Each chapter uses its own database—so these steps will need to be applied for each chapter.

We’ve given detailed instructions for two populate databases below.

7.2 PostgreSQL

If it is not currently installed, it can be downloaded from the PostgreSQL website.

7.2.1 Create a Database

Create a database named chapter-01 with user essential. This will be used for all examples and can be created with the following:

CREATE DATABASE "chapter-01" WITH ENCODING 'UTF8';
CREATE USER "essential" WITH PASSWORD 'trustno1';
GRANT ALL ON DATABASE "chapter-01" TO essential;

Confirm the database has been created and can be accessed:

$ psql -d chapter-01 essential

7.2.2 Update build.sbt Dependencies

Replace

"com.h2database" % "h2" % "1.4.185"

with

"org.postgresql" % "postgresql" % "9.3-1100-jdbc41"

If you are already in SBT, type reload to load this changed build file.

If you are using an IDE, don’t forget to regenerate any IDE project files.

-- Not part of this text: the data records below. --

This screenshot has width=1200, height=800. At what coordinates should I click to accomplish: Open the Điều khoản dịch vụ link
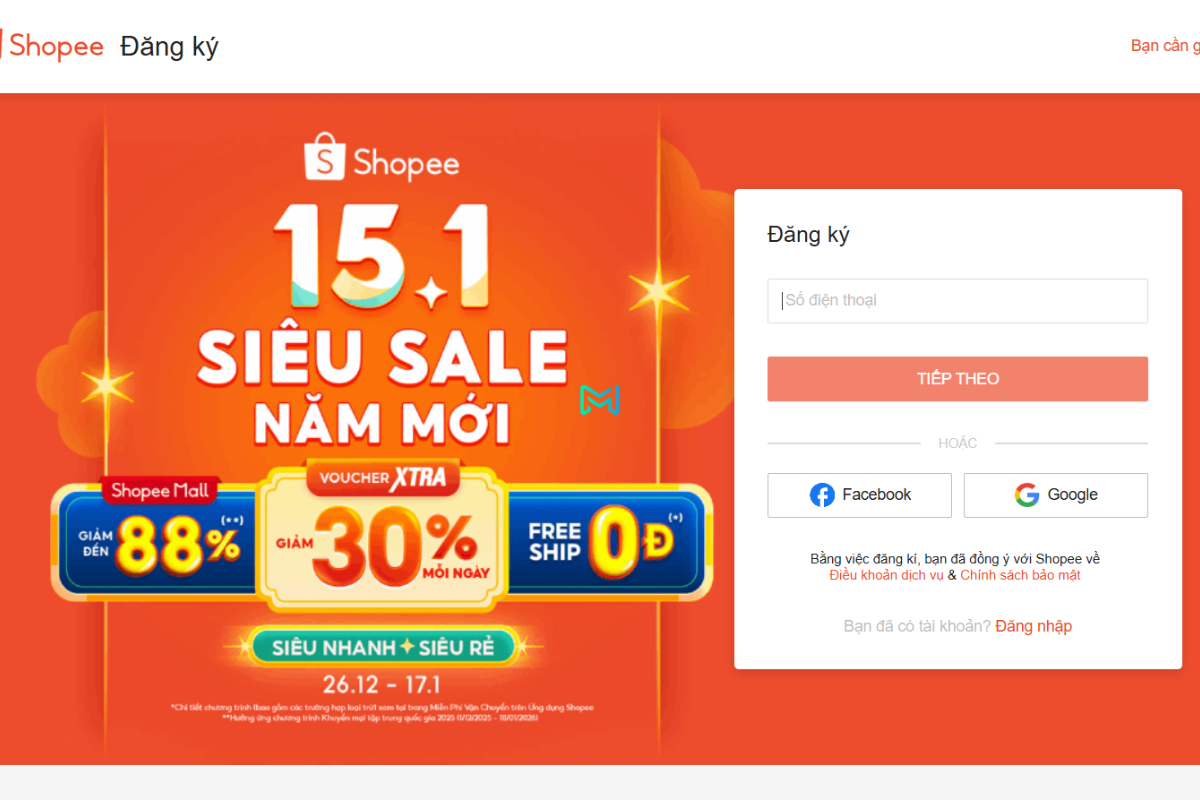click(884, 575)
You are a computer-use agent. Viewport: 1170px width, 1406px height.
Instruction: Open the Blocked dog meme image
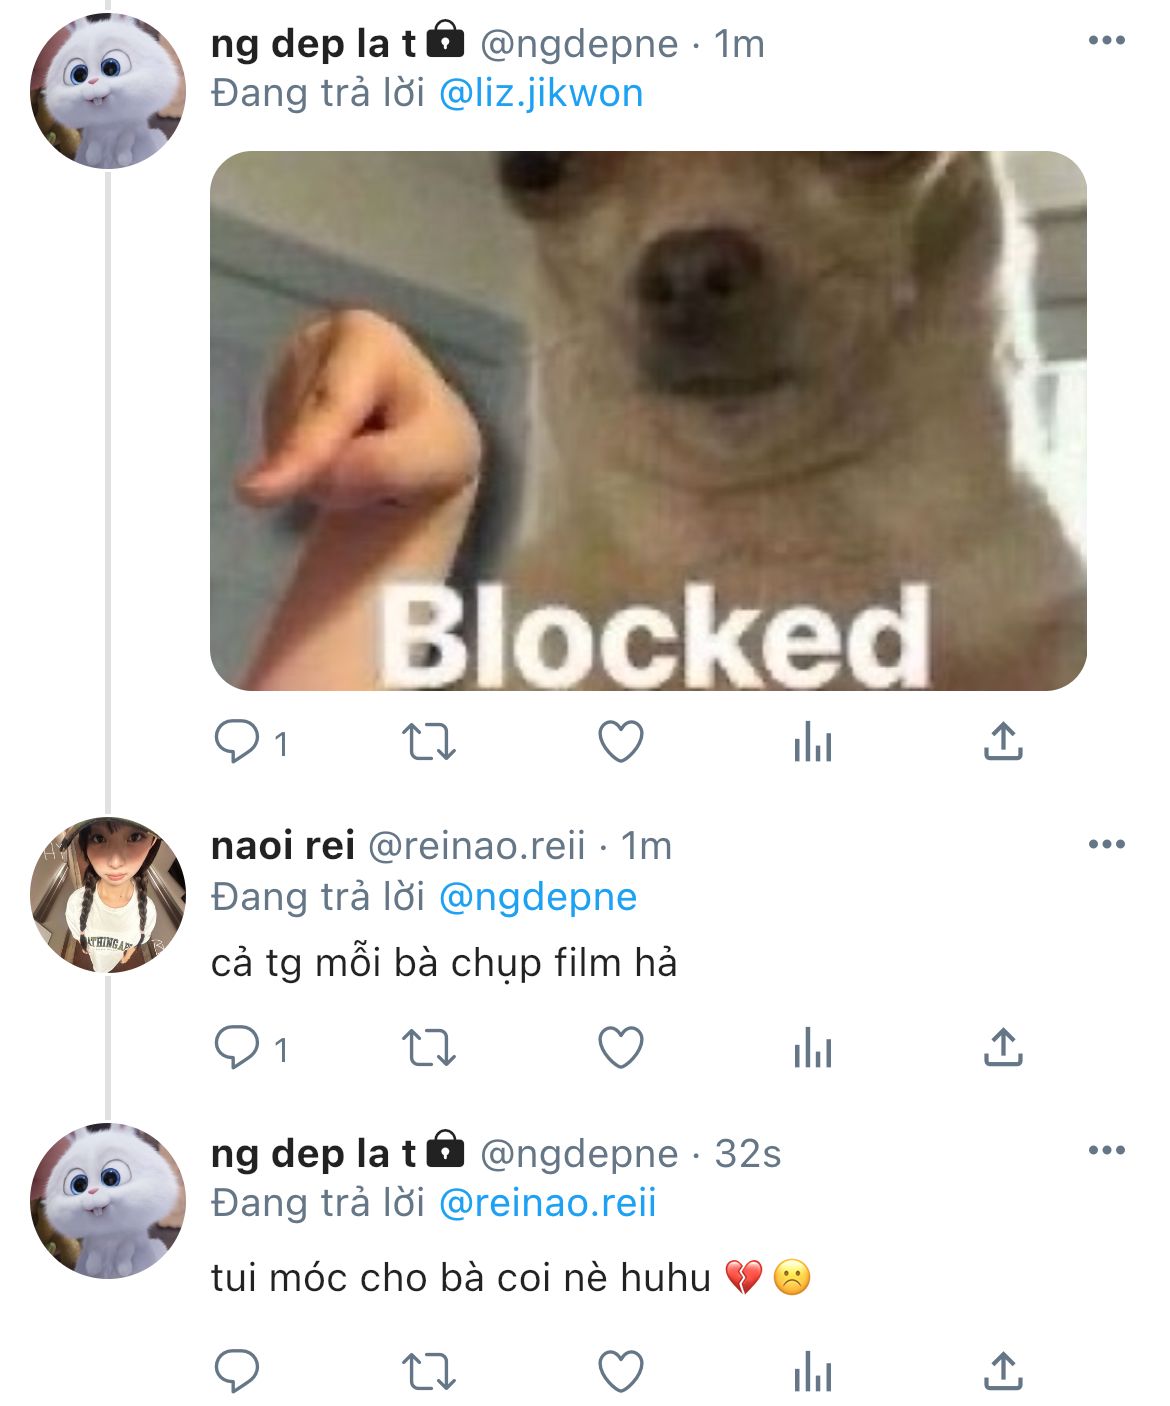coord(648,421)
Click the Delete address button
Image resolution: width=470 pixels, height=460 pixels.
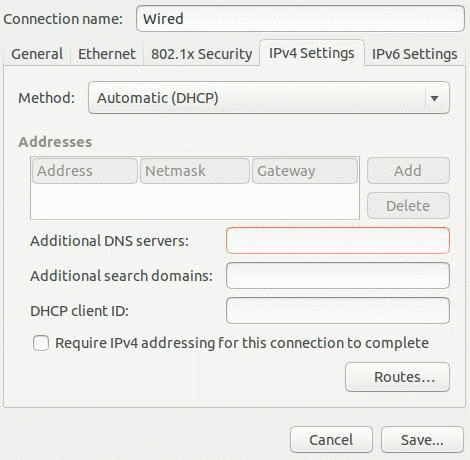pos(408,206)
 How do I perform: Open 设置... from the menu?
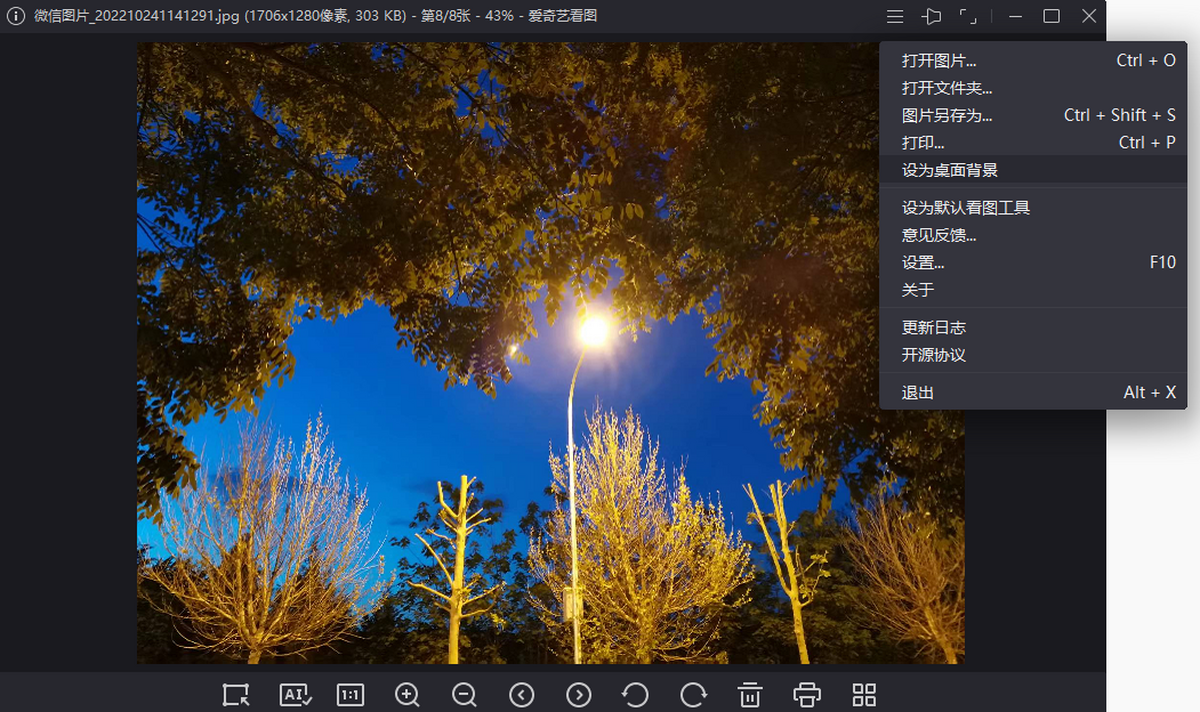(x=923, y=263)
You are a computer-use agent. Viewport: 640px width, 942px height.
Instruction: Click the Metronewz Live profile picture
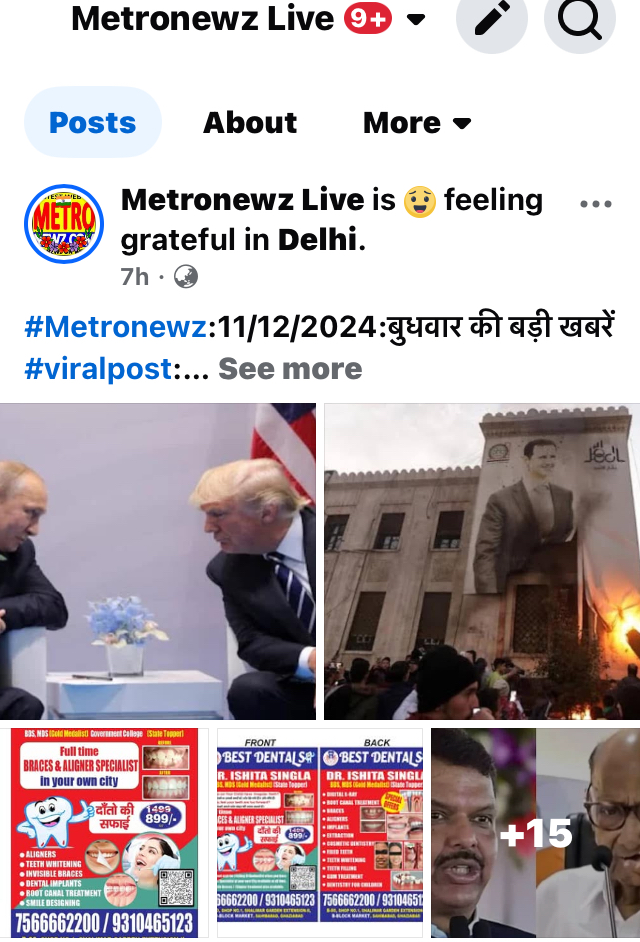[x=64, y=223]
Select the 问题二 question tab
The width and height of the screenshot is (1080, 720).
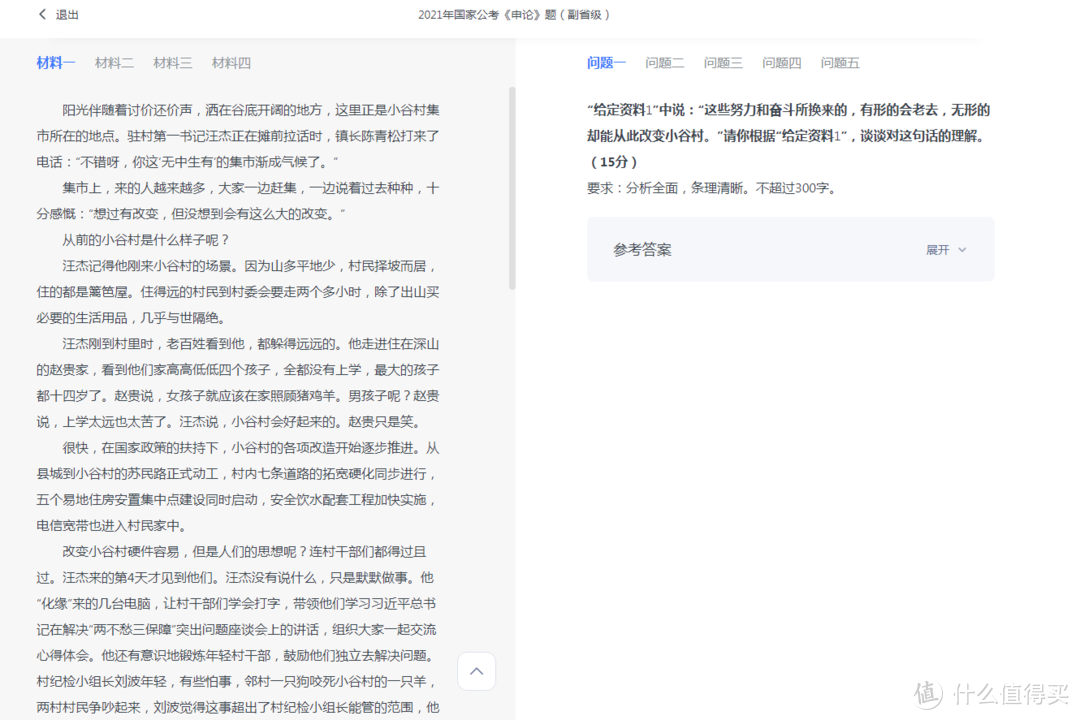(x=664, y=62)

7.2.3 Update JDBC References

Replace Database.forURL parameters with:

"jdbc:postgresql:chapter-01", user="essential", password="trustno1",  ↩
                                                driver="org.postgresql.Driver"

7.2.4 Update Slick Driver

Change the import from:

import scala.slick.driver.H2Driver.simple._

to

import scala.slick.driver.PostgresDriver.simple._

7.3 MySQL

If it is not currently installed, it can be downloaded from the MySQL website.

7.3.1 Create a Database

Create a database named chapter-01 with user essential. This will be used for all examples and can be created with the following:

CREATE USER 'essential'@'localhost' IDENTIFIED BY 'trustno1';
CREATE DATABASE `chapter-01` CHARACTER SET utf8 COLLATE utf8_bin;
GRANT ALL ON `chapter-01`.* TO 'essential'@'localhost';
FLUSH PRIVILEGES;

Confirm the database has been created and can be accessed:

$ mysql -u essential chapter-01 -p

7.3.2 Update build.sbt Dependencies

Replace

"com.h2database" % "h2" % "1.4.185"

with

"mysql" % "mysql-connector-java" % "5.1.34"

If you are already in SBT, type reload to load this changed build file.

If you are using an IDE, don’t forget to regenerate any IDE project files.

7.3.3 Update JDBC References

Replace Database.forURL parameters with:

"jdbc:mysql://localhost:3306/chapter-01&useUnicode=true&amp;       ↩
 characterEncoding=UTF-8&amp;autoReconnect=true",user="essential", ↩
 password="trustno1",driver="com.mysql.jdbc.Driver"

7.3.4 Update Slick Driver

Change the import from

import scala.slick.driver.H2Driver.simple._

to

import scala.slick.driver.MySQLDriver.simple._

  1. Slick uses the Column type to represent expressions over Columns as well as Columns themselves.